» **Passage shown**:
········

Steelers promote healthy approach for high school athletes


By Teresa Varley

The Steelers reached out to local high schools this week to promote healthy living and reduce the use of steroids and drugs among high school athletes as a part of the NFL's Atlas & Athena School Program.

Athletes from five local High Schools, Hampton, Penns Manor, North Hills, West Allegheny and Baldwin, attended a seminar at Heinz Field that focused on the importance of nutrition and exercise.

Steelers tight end Matt Spaeth spoke to the group and let them know you can achieve your dreams and goals the right way, which is drug free. 
"You can get to the level where you want to be and do the things that you want to do and dream of doing without using illegal substances," said Spaeth. "If you get rest, eat right and work hard then you can accomplish anything you want."

Spaeth used his approach as an example given that he maintains a healthy diet, staying away from fast food, and is a regular in the weight room. He is hoping that his words help to diminish the perception that steroids are needed in order to gain an edge.

········

» **The data**:
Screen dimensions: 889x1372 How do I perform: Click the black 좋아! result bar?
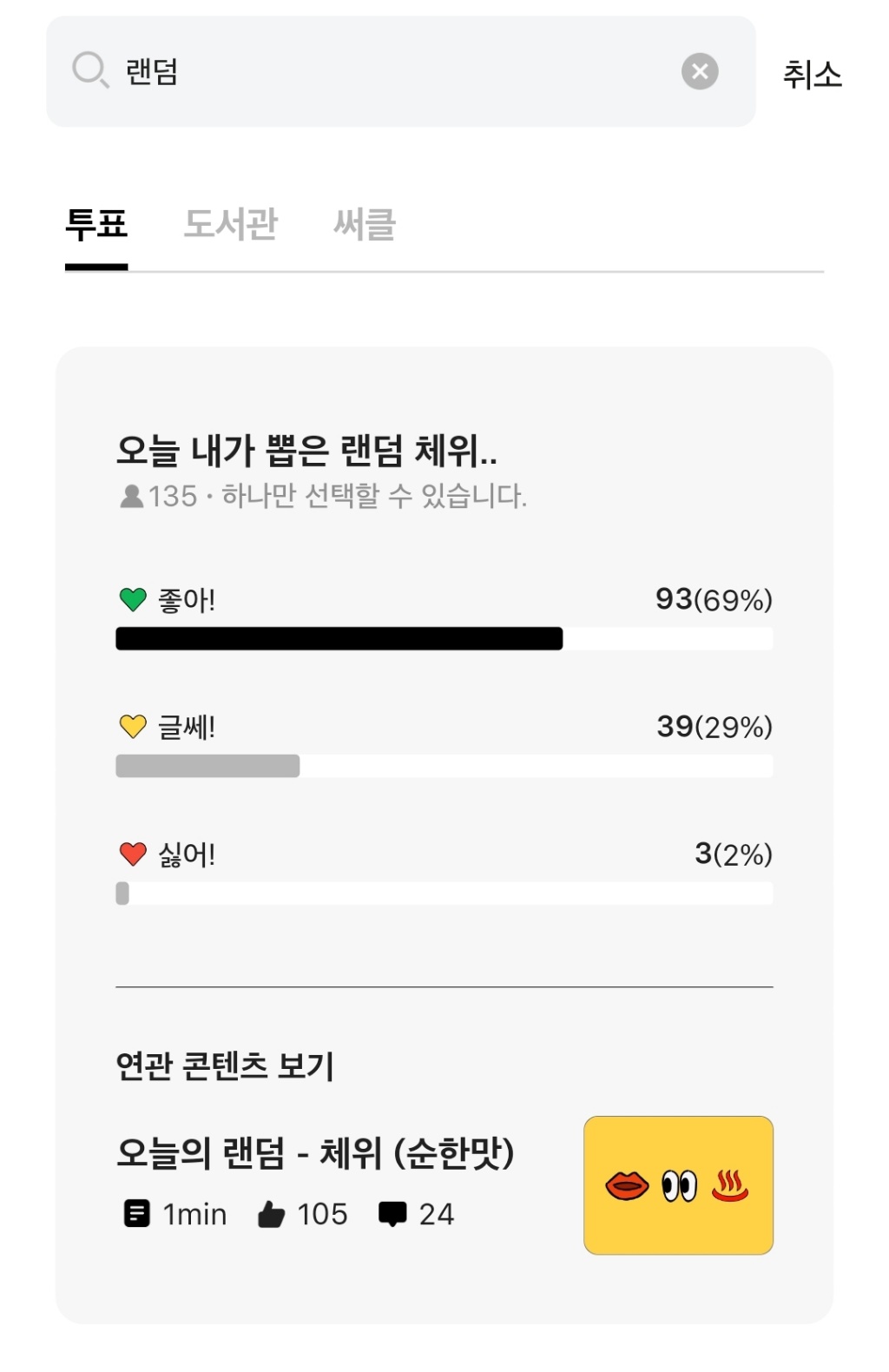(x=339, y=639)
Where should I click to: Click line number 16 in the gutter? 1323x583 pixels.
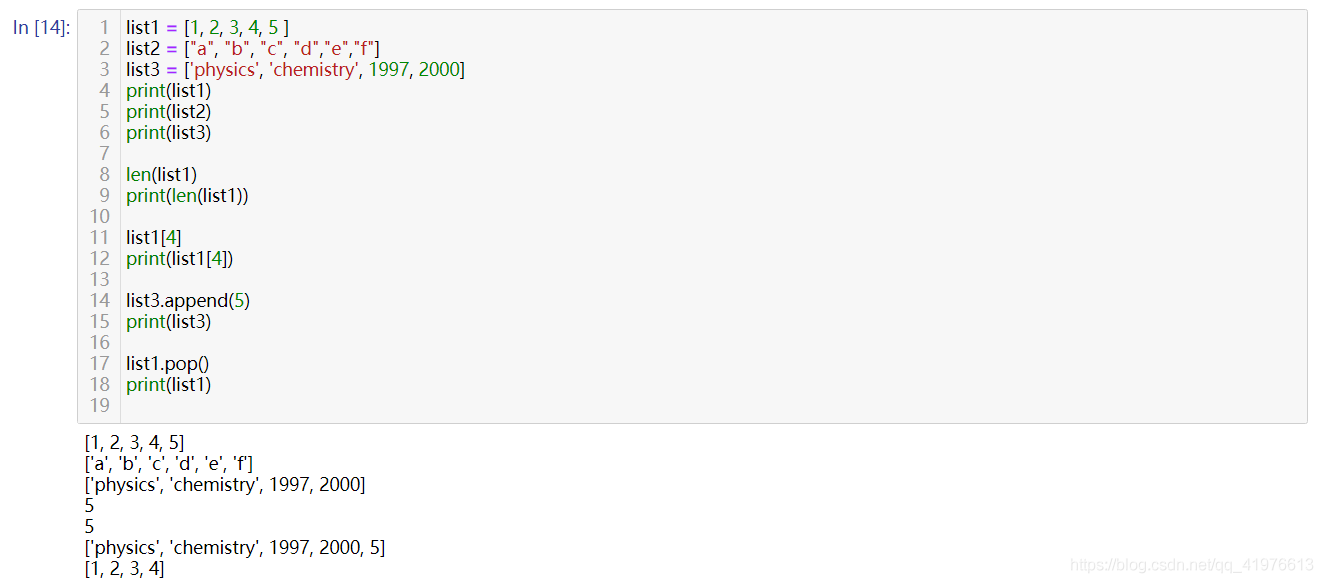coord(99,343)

········

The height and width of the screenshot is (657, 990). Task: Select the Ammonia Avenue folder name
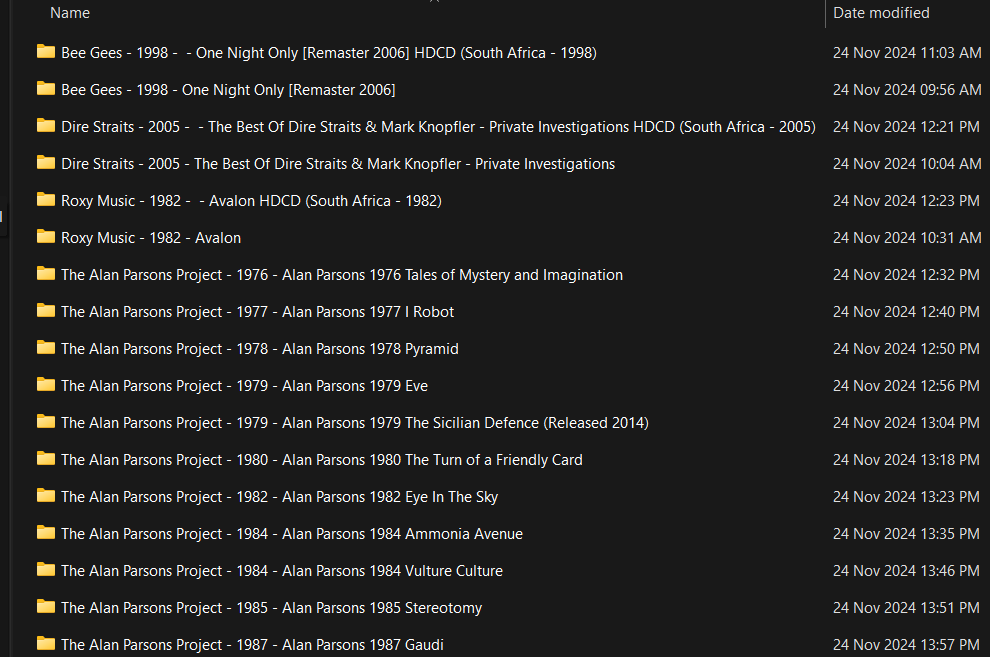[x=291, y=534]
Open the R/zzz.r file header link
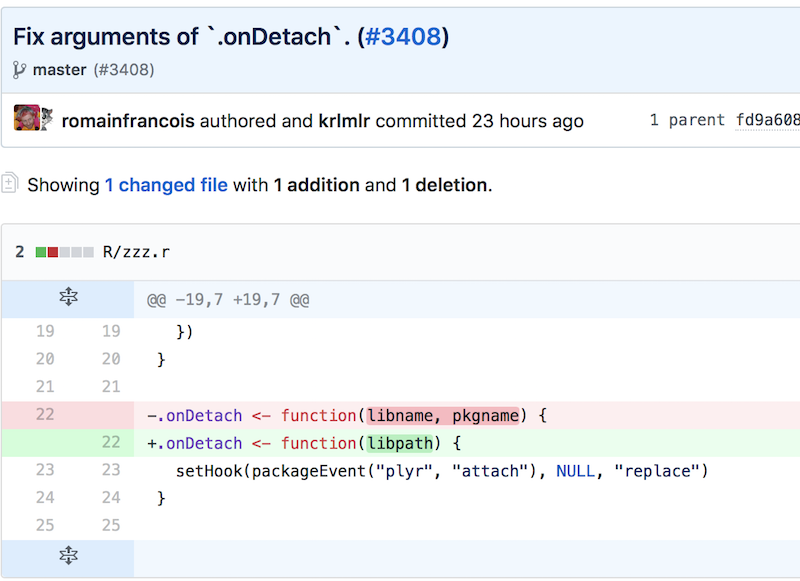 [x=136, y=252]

········

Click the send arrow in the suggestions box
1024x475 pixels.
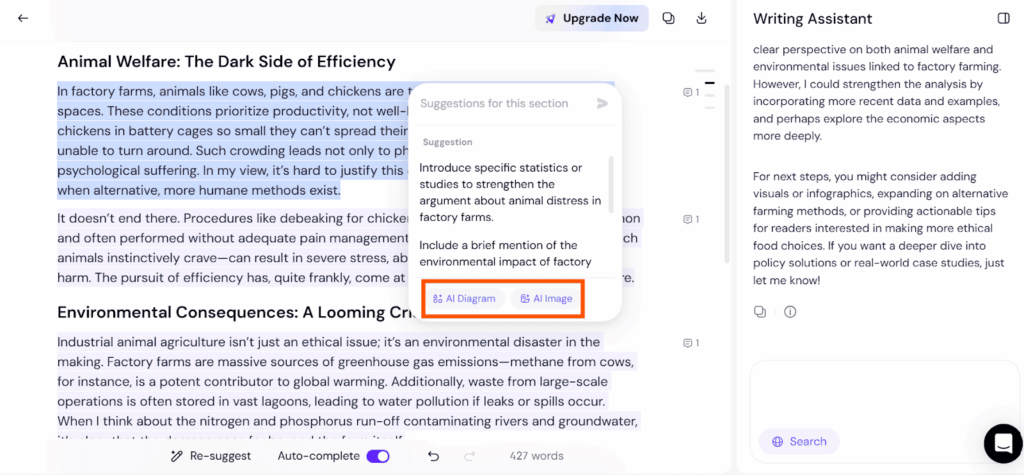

········

» **Prompt 1**:
In the Steelers article on the high school seminar, retype the text starting at "The Steelers reached" and ending at "Athena School Program.".
» **Prompt 2**:
According to the Steelers seminar article, which five high schools sent athletes to the event at Heinz Field?
» **Prompt 3**:
Carry on the Steelers article about the high school seminar from the point where it stops.

» **Response 1**:
The Steelers reached out to local high schools this week to promote healthy living and reduce the use of steroids and drugs among high school athletes as a part of the NFL's Atlas & Athena School Program.

» **Response 2**:
Hampton, Penns Manor, North Hills, West Allegheny and Baldwin.

» **Response 3**:
"I think it's big for them to see us and we can show them you can get to this level without doing that stuff," said Spaeth. "You hear a lot about steroids and kids get wrong perception that they are everywhere and that is not the case."
About the NFL Youth Football Fund
Established in 1998 by the NFL and the NFLPA, the NFL Youth Football Fund (YFF) seeks to use football as a catalyst to promote positive youth development, support youth and high school football needs nationwide and also ensure the health of grassroots football in future generations. Through the YFF, many youth football initiatives and support programs have been developed, providing youngsters with opportunities to learn the game of football, get physically fit and stay involved in productive after-school activities with adult mentors.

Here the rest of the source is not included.